Palestinians are leaving eastern Khan Younis, Gaza’s second-largest city, as an Israeli evacuation order affects some 250,000 people, the UN said on Tuesday.
The Israeli military has estimated that some 1.9 million people – more than 80% of all Palestinians in the Gaza Strip – are now clustered in the central region of the territory.
Although the exact number of people who fled Khan Younis was not immediately known, Sigrid Kaag, the UN’s top humanitarian official for Gaza, said there are around 1.9 million people displaced in Gaza. She said civilians in the besieged territory had been pushed “into an abyss of suffering.”

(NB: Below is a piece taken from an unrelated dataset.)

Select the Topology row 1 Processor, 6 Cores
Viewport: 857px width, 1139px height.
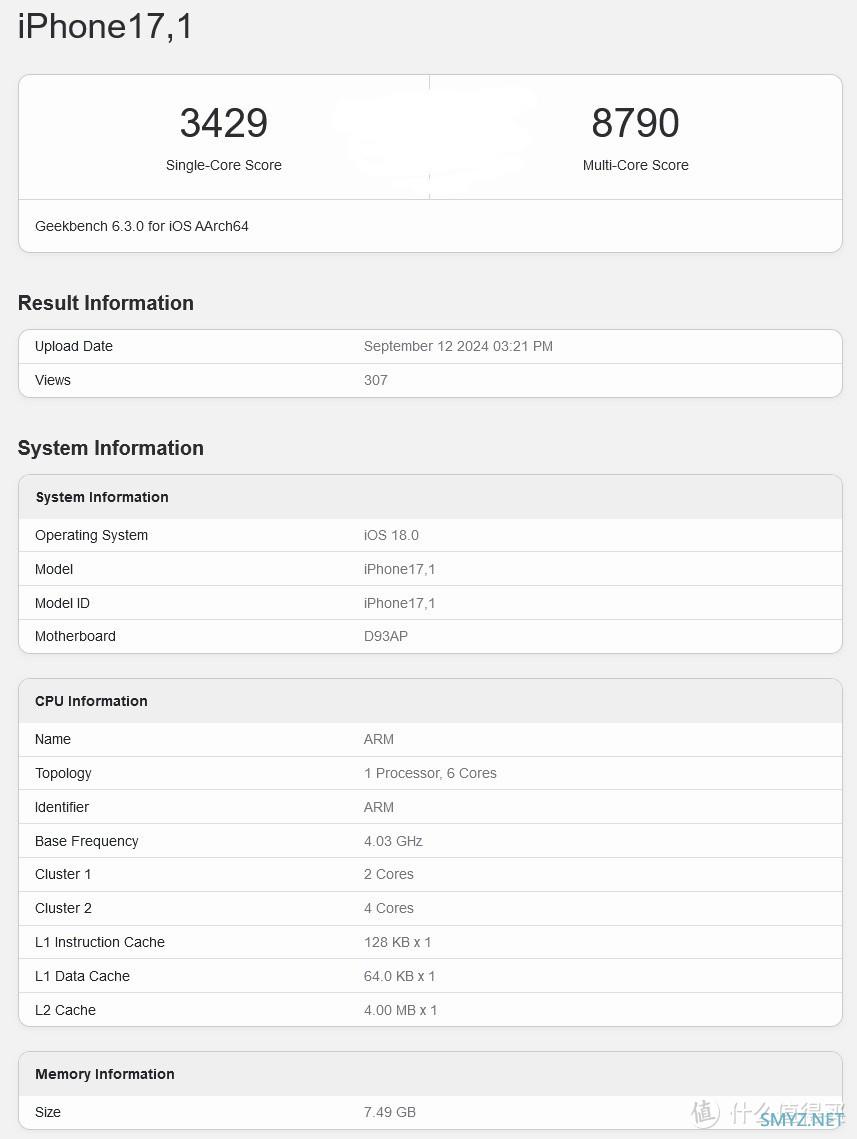430,773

Israel told evacuees to seek refuge in an overcrowded coastal area that has few basic services and is dotted with sprawling tent camps. The war has largely cut off the flow of food, medicine and goods to Gaza, and people are completely dependent on humanitarian aid. The UN’s top court has concluded that there is a “plausible risk of genocide” in Gaza – a charge Israel vehemently denies.
On Monday, the Israeli military instructed Palestinians to evacuate a large area of Khan Younis and nearby areas, and move to the safe zone declared by Israel. This suggests that Israel will launch a new ground attack on the city.
However, an Israeli attack inside the safe zone on Tuesday killed at least 12 people, including nine members of the same family. Some of those killed had just fled Khan Younis hours earlier, said Asmaa Salim, a relative who lived in the targeted house in Deir al-Balah. The Israeli military did not immediately comment on the attack.
Israel launched the war in Gaza following the Hamas attack on October 7, in which militants invaded southern Israel, killed around 1,200 people – most of them civilians – and abducted around 250, some of whom are still detained.
Since then, Israeli ground offensives and bombings have killed more than 37,900 people in Gaza, according to the territory’s Ministry of Health, which does not distinguish between combatants and civilians in its count.